Now I have to cash the check and send it right back to the credit card company.

1. For me, it makes sense to carry the "credit" balance for a week or two at a time on the credit card. It makes me no money in the bank checking account and I use the card usually 2-3 times a week. There's always new expenses.

2. Obviously, it seems like a ploy by the company to rack up the balance and then charge me late fees and interest when I don't pay enough or don't pay on time.

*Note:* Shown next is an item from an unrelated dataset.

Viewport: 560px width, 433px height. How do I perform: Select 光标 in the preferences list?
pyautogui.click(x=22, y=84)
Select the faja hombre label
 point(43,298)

Moral: Be careful. Carrying a credit won't save you.

Friday, October 10, 2008

Save The Economy

You'd have to be living under a rock at this point to be unaware of how scary the situation is with the global economy. That's right, GLOBAL. Even though we like to segment our countries into developing and developed...and give them even fancier names like 'frontier', the reality is that this current situation shows just how coupled all of the world's economies still are.

The big concern for many at this point, and many of the government officials is the fact that the credit markets are not yet flowing. Instead, all of the money is being locked up nice and tight at banks and they are not lending. In the end, I am interested in considering prosper and some of the other peer-to-peer lending sites.

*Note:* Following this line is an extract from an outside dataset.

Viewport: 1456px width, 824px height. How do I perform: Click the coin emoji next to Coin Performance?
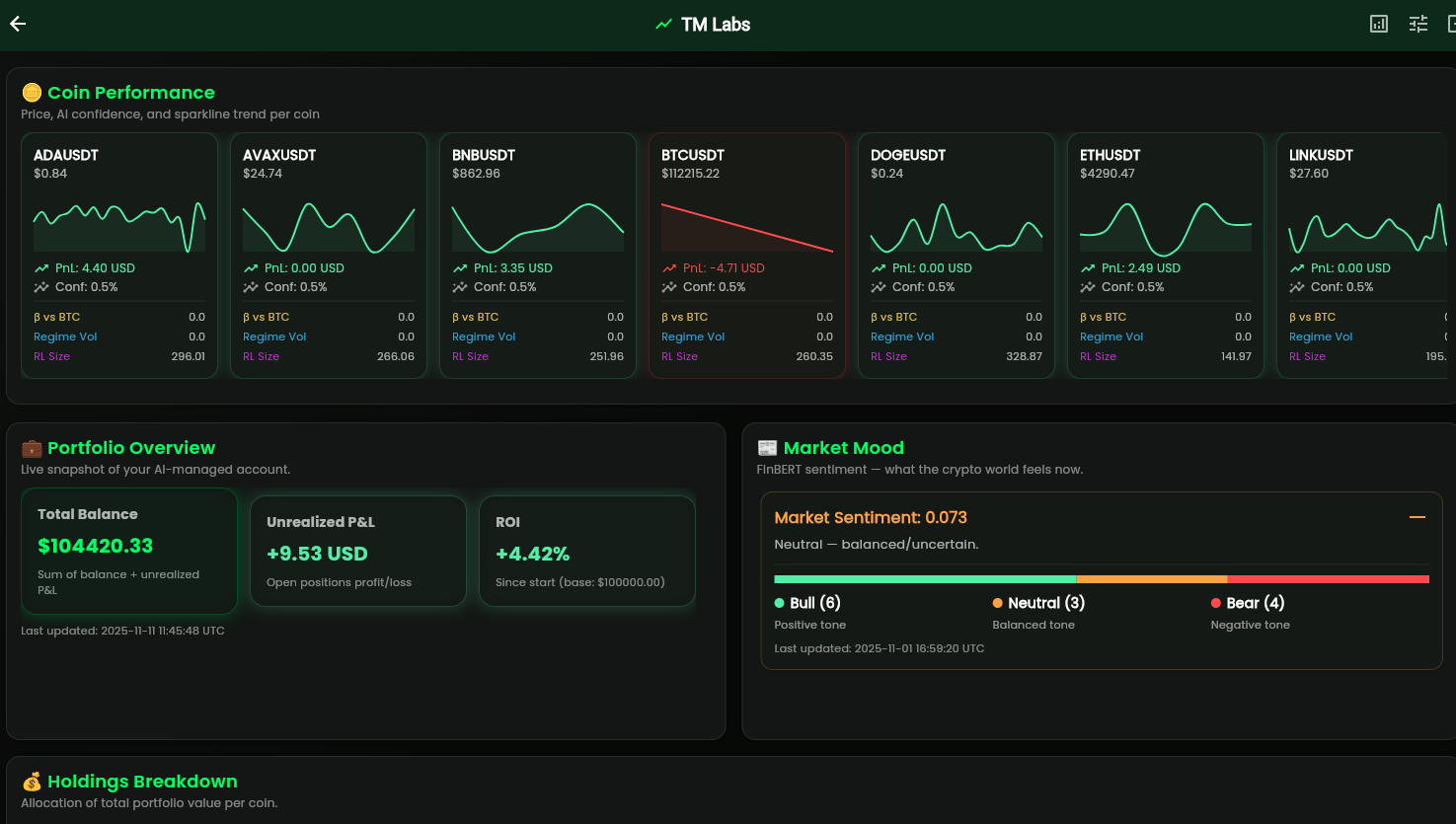click(32, 92)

In the event that these banks do not open up lending, we will be in a severe recession quite fast. But for the average person, there is a genuine concern that there might not be enough money for their boss to get enough cash to make payroll, or that there might not be money to get the new car their family needs.

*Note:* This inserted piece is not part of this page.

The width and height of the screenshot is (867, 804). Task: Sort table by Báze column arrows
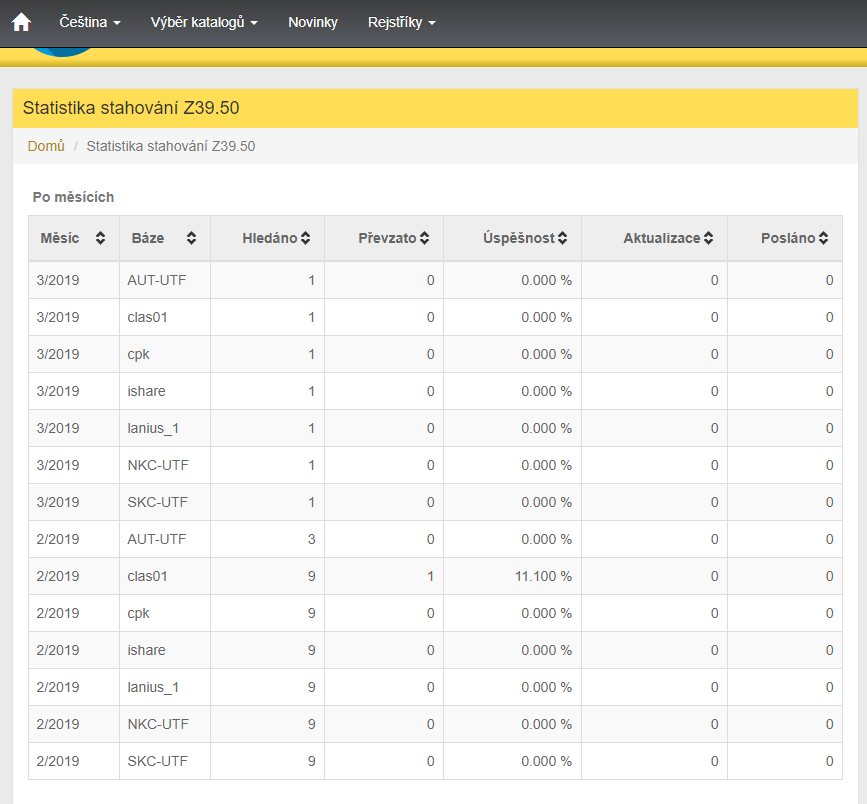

What I am considering here is whether or not prosper is a good idea here. My gut feeling initially several weeks ago once this downturn was that perhaps sites like prosper would help to curb the problem of funds availability. But, what I've noticed personally is that I am not as free with my lending. And even those who are fortunate enough in this market to get loans are finding that they are much, much more expensive. The credit problems elsewhere have definitely come home to roost on that site.

Prior loans are no defense either. Three of my loans are late and it looks like there is very little hope of them being repaid. Only one or maybe two of them seemed risky to me at the time. This makes me think that some of the delinquency is due to the overall slowdown. So can prosper save the economy? I don't know. We'll see. Personally, I'm doing the same thing as the banks, paring back my prosper loans.

Saturday, October 04, 2008

Staying Focused, Staying Confident

In the craziness that continues to happen in this economy, it is important to stay focused and remember to review your overall plan. Focusing on this plan is a big part of making sure that you are able to withstand all of the news and panic that is running amok lately.

For me, personally, the plan is pretty straightforward and so I figured I'd share it with you.

1. Pay all bills. Not just on time. Early. Period.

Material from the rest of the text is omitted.